Exchange 2007 CCR Failover Process

Posted on Updated on

Before failing over in a CCR environment, it is highly recommended that you verify that the status of the replication is in a healthy state. If it is not in a healthy state, it will fail over but the databases will fail to mount.

 

To check the state of the replication, open the Exchange 2007 Management Console. Browse to Server Configuration è Mailbox. In the window, it should show the Storage Groups and Databases in a Mounted state with a Copy Status of Healthy. If either of these conditions are not present, then troubleshooting to determine why the database is not mounted, or why the state of the replication is not in a healthy condition.

 

The cmdlet that is use d to review replication status is:

Get-StorageGroupCopyStatus (Use the |FL switch to get full details)

 

Possible CCR States

The possible CCR states include:

·         Not Supported The current configuration does not support local continuous replication.

·         Disabled – Storage group does not have a configured copy.

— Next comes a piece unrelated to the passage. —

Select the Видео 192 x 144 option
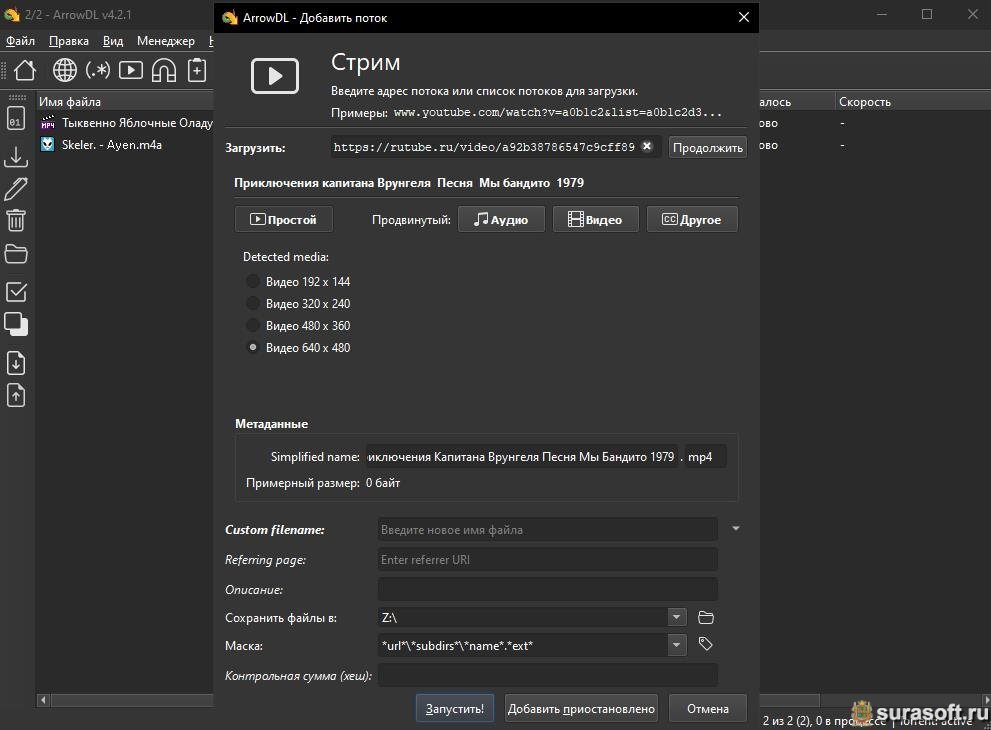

There is no passive node configured for this clustered mailbox server.

·         Failed – Verification failed, or the storage group is only partially configured for CCR.

·         Seeding – Full database seeding is in progress.

·         Stopped – Transaction log copying is stopped.

·         Suspended – Transaction log copying and replay is stopped.

·         Healthy – The CCR copy is healthy and normal, and nothing is blocking or blocked.. They are

 

Failed

A Failed state indicates CCR is currently broken and needs to be resynced. The section Recovering from Failed CCR Logging (Reseeding the database) will walk you through the process of re-initializing CCR.

 

Seeding

Seeding is the process of making available a baseline copy of a database on the current passive node. Depending on the situation, seeding can be an automatic process or a manual process in which you initiate the seeding. You can use the procedure in situations where you determine seeding is required. The size of the database being copied directly correlates to the amount of time it takes for the seeding task to complete.

 

Seeding is required under the following conditions:

·         When a new passive node is introduced into a cluster continuous replication (CCR) configuration, and the first log file of the production storage group is not available.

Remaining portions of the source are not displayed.